Ces notions sont parfois d’ordre esthétique (par exemple : « l’asymétrie est plus belle que la symétrie » ou « une police neutre fera l’affaire » ) et parfois d’ordre strictement fonctionnel (« les petites nuances des caractères à empattement ont tendance à disparaître sur un aplat de couleur et perdent en lisibilité »). Les deux points de vue sont utiles car ils permettent l’un et l’autre d’éviter des pièges et de trouver des solutions qui améliorent une création. Les règles, ou principes, sont une référence commune pour l’interprétation et l’évaluation du travail de création. Si tout est « bon », rien ne peut plus vraiment l’être. Le relativisme finit par empêcher tout jugement honnête et par encourager la médiocrité universelle. Savoir quelles règles sont importantes (au moins du point de vue historique), et pourquoi, c’est se prémunir contre les effets désastreux de leur méconnaissance et les conséquences indésirables de leur transgression.

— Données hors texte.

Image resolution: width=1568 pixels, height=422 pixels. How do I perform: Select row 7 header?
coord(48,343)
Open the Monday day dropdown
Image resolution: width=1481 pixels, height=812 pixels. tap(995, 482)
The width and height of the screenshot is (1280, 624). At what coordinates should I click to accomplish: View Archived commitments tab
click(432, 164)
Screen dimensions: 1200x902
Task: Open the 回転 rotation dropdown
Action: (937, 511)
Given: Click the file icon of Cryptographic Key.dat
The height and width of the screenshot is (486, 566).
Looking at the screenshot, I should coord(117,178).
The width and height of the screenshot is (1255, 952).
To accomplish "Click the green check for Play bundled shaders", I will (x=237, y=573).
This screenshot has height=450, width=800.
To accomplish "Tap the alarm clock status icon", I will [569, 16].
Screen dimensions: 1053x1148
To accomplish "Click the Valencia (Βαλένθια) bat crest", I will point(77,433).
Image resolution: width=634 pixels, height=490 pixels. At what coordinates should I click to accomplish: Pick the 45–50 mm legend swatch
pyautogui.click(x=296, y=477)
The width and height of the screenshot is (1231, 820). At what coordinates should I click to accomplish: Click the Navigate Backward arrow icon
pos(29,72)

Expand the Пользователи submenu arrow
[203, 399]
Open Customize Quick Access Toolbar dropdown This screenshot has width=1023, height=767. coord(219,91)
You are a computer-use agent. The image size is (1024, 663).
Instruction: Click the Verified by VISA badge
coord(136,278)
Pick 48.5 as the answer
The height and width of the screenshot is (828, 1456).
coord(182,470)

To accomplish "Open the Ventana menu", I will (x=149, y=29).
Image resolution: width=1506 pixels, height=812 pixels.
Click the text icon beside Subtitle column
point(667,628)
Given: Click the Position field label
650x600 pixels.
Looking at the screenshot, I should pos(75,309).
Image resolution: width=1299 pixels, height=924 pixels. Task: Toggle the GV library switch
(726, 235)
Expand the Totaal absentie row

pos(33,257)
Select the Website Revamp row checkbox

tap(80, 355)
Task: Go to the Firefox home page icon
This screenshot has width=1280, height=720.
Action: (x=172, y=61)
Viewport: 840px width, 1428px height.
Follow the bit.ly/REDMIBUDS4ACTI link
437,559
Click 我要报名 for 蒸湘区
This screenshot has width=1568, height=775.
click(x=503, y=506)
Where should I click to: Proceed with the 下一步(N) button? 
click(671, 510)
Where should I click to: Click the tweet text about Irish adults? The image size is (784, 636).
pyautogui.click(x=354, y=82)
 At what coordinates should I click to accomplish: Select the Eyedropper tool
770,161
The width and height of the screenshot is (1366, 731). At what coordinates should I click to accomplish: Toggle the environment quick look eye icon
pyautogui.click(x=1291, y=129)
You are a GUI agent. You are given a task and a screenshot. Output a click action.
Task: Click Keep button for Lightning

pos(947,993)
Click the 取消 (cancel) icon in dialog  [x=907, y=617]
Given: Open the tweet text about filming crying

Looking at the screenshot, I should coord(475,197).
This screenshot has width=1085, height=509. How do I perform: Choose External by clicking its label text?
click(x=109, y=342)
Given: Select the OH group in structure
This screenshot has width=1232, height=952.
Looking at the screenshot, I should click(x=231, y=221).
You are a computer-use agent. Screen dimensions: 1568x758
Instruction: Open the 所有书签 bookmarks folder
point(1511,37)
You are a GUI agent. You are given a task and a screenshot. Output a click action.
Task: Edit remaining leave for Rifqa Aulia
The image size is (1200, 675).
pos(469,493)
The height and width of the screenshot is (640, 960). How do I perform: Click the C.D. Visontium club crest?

À chaque fois que l’on tente d’édicter des règles de qualité, les gens se récrient : « c’est trop contraignant » ! Mais les règles – notamment celles que nous présentons ici – ne sont rien d’autre que des guides, fondés sur l’expérience de nombreux professionnels avisés. Elles souffrent donc toutes des exceptions et il est possible de les transgresser ou d’y déroger, mais pas impunément. Quand le contexte s’y prête, la transgression d’une règle peut conduire à en renforcer une autre et constituer une véritable innovation – une révélation qui, étrangement, crée une autre règle. Ainsi va la créativité humaine.

Aucune règle – pas plus celles qui suivent que d’autres – ne doit donc être considérée comme une loi d’airain. Si vous n’en êtes pas convaincu, rendez-vous page 296, où je me fais l’avocat de la transgression de toutes les règles présentées ici. Au final, c’est vous qui déciderez si vous les appliquez et quand, mais, au moins, ce sera en parfaite connaissance de cause.

1. Sans concept, que du vide !

En l’absence de message, de récit, d’idée, d’histoire, ou d’expérience utile, on ne peut pas parler de graphisme. En l’absence de message clair, même si la
« chose » est belle et visuellement fascinante, c’est une coquille vide. Et c’est tout pour cette première règle.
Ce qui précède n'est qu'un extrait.